The resulting conference convened in August 1903 in Berlin, and was attended by representatives from nine countries: Germany, Austria, Spain, the United States of America, France, Hungary, Russia, Great Britain and Italy. At its close on August 13, 1903, the conference adopted a Final Protocol consisting of eight articles that the participants agreed to propose for adoption by their respective governments.

In addition to basic operational questions, the major issue addressed by the participants was a requirement for unlimited access to shore stations even when the communicating stations were operated by different companies. This was addressed by section 2 of the Final Protocol's Article I, which stated: "Coastwise stations are required to receive and transmit telegrams originating on ships at sea without distinction as to the systems of wireless telegraphy employed by said ships." An underlying concern, especially on the part of Germany, was that a Marconi monopoly would also result in domination by its home country, Great Britain, in international radio communication, much as that country already dominated international undersea telegraph cables.
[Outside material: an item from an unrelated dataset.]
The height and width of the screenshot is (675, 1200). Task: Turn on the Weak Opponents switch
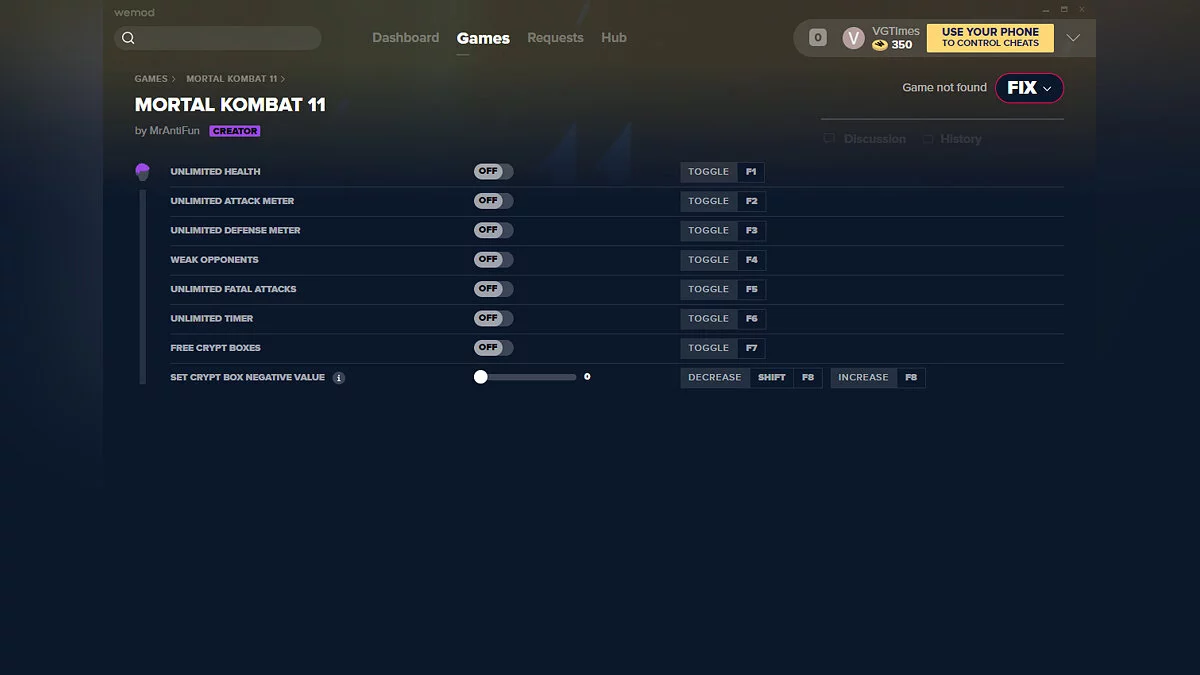493,260
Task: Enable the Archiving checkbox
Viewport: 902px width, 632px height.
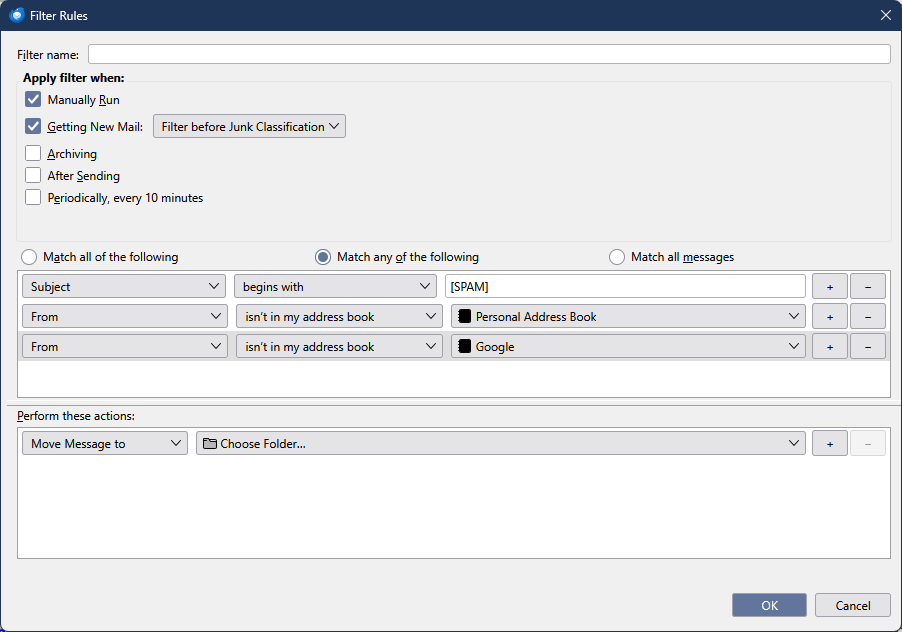Action: (x=34, y=154)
However, Marconi officials strongly objected to this interconnection requirement, on the grounds that competing systems were all infringing on Marconi patents, and this also would allow "freeloading" on the extensive network of Marconi coast stations which had been constructed at great expense. Because they primarily used Marconi equipment, both Great Britain and Italy made qualifying declarations that they did not fully support this interconnection proposal.

It was planned that a follow-up full convention would be held in Berlin the next year to expand on the issues discussed by the original conference. However, this first International Radiotelegraph Convention was somewhat delayed, and convened in 1906.